A recent editorial critical of the U.S. sugar program published by the Treasure Coast newspaper in Florida started out thusly…

“You spy that bag of M&Ms in the checkout line and you’re tempted. But $1.79 seems kind of steep.  In fact, it is. Most food containing American-grown sugar costs significantly more than it would if sugar prices were lower.”

Well, duh.  M&Ms would cost less if chocolate prices were lower, too.  Or more to the point, if the cost of labor was lower.  Or the cost of insurance.  Or the cost of regulatory compliance.  Or TAXES!

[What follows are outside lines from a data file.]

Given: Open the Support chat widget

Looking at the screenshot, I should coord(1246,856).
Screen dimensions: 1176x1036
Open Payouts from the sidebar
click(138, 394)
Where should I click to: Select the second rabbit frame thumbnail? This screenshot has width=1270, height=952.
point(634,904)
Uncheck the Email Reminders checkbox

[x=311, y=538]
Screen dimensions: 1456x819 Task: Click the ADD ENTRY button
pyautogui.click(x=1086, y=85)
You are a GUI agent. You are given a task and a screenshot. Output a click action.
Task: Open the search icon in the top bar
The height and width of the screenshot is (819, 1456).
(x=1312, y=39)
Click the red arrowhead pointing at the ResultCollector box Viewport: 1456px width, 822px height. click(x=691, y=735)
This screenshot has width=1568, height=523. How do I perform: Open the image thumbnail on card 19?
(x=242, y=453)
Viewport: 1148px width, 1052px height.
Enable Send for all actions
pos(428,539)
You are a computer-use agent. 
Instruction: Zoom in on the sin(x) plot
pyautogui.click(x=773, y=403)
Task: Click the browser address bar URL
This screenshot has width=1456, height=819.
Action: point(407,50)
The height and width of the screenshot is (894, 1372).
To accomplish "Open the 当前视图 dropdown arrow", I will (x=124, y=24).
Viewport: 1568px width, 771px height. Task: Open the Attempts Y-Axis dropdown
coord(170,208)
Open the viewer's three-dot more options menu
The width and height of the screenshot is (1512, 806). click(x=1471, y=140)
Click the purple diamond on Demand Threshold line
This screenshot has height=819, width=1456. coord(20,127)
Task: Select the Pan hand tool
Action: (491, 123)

Even more to the point, that bag of M&Ms probably cost in the neighborhood of 35-cents 35 years ago when a pound of American-grown sugar cost about the same as it costs today.

So to blame the fact that you need to take out a second mortgage to buy a bag of M&Ms today on the cost of American-grown sugar is simply dishonest.

The editorial goes on the claim that “U.S. sugar policy is protectionist, anchored in government intervention in the free market.”

This is partially true.  The U.S. sugar program does limit imports from certain countries and tacks on nominal tariffs to the sugar imports of others.  But that “protectionism” is because the global sugar market is anything BUT a free market.

The fact is various sugar-producing countries – including Brazil, the “OPEC of sugar” – distort the market by directly subsidizing their home-grown sugar industries, artificially deflating the cost and giving global competitors a decidedly unfair advantage over American sugar farmers.

To its credit, the newspaper acknowledges this reality…

“(D)efenders of the current sugar program cite the heavy subsidization of the sugar industry in countries like Mexico. If there’s truly to be a level playing field, they say, foreign competitors must play by the same rules.”

Exactly.

For it to be a true free market, foreign governments need to eliminate the “crutches” they provide to their sugar industries in the form of subsidies before Congress should consider eliminating the current U.S. sugar program.  Which is exactly what Rep. Ted Yoho’s “Zero for Zero” resolution would do.

You eliminate yours and we’ll eliminate ours.